I watched a BBC documentary yesterday – Da Vinci: The Lost Treasure. It was presented by Fiona Bruce. A brief section of the programme focused on the painting known as Ginevra de’ Benci, an early portrait painted by Leonardo between 1474 and 1478.
Commenting on the painting kept in Washington’s National Gallery of Art, Bruce said: “I must say, I don’t warm to this young lady. She looks decidedly frosty. So why was she so admired?”

National Gallery of Art, Washington DC
Luke Syson, a curator working at the time for London’s National Gallery, responded: “The portrait of Ginevra de’ Benci is curiously unlovable. She really stares at us with a quite chilly, menacing gaze. I think what Leonardo was trying to do was to make her very remotely beautiful, was to raise her beauty above a kind of ordinary human level to something that was poetic and almost other-worldly.”
Then Syson, who has since become a director of the Fitzwilliam Museum in Cambridge, added a very interesting observation: “I think she comes over as if she is carved from marble, rather than like a living, breathing human being…”

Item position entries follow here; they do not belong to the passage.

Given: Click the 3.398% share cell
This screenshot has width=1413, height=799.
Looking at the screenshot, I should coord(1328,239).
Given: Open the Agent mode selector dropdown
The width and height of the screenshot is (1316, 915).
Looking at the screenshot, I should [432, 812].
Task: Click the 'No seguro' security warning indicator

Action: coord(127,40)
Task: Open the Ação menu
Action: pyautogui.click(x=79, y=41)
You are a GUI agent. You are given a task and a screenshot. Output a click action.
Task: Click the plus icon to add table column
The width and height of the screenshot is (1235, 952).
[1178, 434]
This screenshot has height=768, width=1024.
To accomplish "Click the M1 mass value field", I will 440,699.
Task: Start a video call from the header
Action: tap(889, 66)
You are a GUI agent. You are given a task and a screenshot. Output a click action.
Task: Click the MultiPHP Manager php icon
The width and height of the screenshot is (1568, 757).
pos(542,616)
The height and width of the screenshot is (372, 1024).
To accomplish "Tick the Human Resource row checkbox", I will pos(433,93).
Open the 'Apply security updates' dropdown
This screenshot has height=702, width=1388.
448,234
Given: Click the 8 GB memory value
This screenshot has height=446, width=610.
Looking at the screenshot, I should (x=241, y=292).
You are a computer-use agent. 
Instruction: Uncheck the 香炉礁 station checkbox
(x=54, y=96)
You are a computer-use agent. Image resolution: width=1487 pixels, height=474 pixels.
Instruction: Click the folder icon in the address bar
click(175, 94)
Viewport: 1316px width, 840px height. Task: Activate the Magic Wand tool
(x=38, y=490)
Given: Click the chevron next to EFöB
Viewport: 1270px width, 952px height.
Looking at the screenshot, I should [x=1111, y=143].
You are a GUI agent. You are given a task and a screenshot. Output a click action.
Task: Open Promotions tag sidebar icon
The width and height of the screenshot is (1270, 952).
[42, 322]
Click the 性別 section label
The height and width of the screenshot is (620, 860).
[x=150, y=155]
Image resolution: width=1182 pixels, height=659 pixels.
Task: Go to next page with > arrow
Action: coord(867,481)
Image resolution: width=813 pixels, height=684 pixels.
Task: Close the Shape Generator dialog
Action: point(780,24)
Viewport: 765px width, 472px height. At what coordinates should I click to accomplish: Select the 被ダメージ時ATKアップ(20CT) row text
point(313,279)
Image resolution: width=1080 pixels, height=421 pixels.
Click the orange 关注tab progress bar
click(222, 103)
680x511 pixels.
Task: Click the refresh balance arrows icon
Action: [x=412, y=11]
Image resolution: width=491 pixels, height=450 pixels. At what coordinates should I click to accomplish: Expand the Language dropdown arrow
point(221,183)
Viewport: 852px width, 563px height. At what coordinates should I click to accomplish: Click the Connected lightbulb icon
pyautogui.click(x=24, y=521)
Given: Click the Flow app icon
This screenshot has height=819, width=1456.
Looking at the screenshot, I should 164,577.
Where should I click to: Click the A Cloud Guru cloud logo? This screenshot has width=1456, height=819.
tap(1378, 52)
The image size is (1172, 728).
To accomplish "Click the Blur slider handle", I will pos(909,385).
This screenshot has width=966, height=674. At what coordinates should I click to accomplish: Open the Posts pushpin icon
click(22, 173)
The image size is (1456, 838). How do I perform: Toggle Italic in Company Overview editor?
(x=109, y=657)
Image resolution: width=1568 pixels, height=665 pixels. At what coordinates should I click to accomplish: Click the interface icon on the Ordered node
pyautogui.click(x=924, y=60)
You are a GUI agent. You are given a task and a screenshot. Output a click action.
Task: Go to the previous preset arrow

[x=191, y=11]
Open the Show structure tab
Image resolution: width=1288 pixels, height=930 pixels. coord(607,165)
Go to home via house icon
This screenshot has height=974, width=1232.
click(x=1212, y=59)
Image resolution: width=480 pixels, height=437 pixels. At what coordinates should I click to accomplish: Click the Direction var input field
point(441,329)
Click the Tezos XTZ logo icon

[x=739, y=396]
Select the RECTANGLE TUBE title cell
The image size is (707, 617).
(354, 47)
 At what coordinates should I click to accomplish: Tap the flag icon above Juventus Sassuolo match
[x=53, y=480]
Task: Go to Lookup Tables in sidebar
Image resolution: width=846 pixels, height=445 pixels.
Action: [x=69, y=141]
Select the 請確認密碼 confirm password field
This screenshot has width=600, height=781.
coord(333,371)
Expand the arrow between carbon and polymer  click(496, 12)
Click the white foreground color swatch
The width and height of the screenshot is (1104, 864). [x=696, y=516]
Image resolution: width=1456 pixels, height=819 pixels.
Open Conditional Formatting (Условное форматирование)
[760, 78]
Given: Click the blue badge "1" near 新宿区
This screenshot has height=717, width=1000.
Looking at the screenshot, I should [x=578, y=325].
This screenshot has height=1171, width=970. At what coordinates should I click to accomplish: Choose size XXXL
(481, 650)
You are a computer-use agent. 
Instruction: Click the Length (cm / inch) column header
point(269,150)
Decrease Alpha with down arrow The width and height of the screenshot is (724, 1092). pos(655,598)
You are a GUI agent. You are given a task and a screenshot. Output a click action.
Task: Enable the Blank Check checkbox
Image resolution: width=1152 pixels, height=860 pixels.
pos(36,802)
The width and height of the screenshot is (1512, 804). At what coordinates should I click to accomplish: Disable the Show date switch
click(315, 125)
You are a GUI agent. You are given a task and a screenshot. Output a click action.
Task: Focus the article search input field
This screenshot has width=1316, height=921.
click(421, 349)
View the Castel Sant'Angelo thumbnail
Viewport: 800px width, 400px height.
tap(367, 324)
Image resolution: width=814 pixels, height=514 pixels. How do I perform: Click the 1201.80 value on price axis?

It has long been thought that Leonardo’s Ginevra de’ Benci is the same woman portrayed in Andrea del Verrocchio’s marble bust, known as the Lady with a Bouquet, now housed in Florence’s Bargello Museum. What may not have been considered is that Leonardo’s painting is based on Verrocchio’s sculpture “carved from marble, rather than a living, breathing human being.”
There is also another version of of the marble bust, except that it is made of plaster with a stucco surface. Known as The Lady with the Primroses, it is attributed to Verrocchio’s workshop and displayed at the Met Museum in Washington. There is also a marble bust attributed to Leonardo in The Frick Collection museum located in Manhattan. This is also said to resemble the sitter in the Ginevra de’ Benci painting.
But is the portrait really that of Ginevra de’ Benci? Some historians have suggested that the woman is Fioretta Gorini, mistress of Giuliiano de’ Medici and mother of his son Giulio who later became Pope Clement VII.
My preference is for Fioretta (meaning ‘little flower’), and I’ll explain why in a future post.